Exercise prompt ▸ Give back exactly the lines of the entries below from the line with "Refund Policy (87, 755)" to the line with "Rota Turística do", inclusive, and only those.
Start of Block
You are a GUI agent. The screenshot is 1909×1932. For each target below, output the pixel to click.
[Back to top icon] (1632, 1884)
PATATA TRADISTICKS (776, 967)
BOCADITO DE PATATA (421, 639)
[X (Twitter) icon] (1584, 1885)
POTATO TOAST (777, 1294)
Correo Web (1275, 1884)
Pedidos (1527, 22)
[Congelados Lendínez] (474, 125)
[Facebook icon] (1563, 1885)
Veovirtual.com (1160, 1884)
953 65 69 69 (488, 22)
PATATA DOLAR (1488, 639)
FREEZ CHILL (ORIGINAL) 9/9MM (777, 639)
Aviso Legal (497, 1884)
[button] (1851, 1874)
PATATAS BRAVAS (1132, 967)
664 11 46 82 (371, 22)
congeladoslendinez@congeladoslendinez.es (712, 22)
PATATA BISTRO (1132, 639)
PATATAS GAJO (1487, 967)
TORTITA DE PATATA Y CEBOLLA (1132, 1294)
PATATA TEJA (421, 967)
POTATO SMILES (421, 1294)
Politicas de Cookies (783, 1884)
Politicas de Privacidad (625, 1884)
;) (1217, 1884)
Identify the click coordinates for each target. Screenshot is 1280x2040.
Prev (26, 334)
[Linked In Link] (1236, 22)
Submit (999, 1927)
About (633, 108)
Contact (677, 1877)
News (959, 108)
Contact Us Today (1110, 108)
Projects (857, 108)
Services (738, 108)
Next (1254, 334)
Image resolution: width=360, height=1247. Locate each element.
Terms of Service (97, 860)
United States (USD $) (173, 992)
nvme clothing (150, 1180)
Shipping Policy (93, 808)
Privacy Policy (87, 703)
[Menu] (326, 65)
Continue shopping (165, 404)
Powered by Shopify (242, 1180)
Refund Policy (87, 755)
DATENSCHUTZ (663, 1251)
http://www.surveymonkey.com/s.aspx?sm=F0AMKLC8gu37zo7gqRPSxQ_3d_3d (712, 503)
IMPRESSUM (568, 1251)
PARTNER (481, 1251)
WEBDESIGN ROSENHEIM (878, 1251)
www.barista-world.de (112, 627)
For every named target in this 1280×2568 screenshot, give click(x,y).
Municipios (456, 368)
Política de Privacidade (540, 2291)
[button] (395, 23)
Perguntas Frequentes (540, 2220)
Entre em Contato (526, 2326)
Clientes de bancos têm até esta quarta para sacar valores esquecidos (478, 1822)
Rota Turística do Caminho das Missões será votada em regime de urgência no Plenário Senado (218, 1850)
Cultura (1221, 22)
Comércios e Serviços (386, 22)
End of Block
Answer below ▸
Refund Policy (87, 755)
DATENSCHUTZ (663, 1251)
http://www.surveymonkey.com/s.aspx?sm=F0AMKLC8gu37zo7gqRPSxQ_3d_3d (712, 503)
IMPRESSUM (568, 1251)
PARTNER (481, 1251)
WEBDESIGN ROSENHEIM (878, 1251)
www.barista-world.de (112, 627)
For every named target in this 1280×2568 screenshot, give click(x,y).
Municipios (456, 368)
Política de Privacidade (540, 2291)
[button] (395, 23)
Perguntas Frequentes (540, 2220)
Entre em Contato (526, 2326)
Clientes de bancos têm até esta quarta para sacar valores esquecidos (478, 1822)
Rota Turística do Caminho das Missões será votada em regime de urgência no Plenário Senado (218, 1850)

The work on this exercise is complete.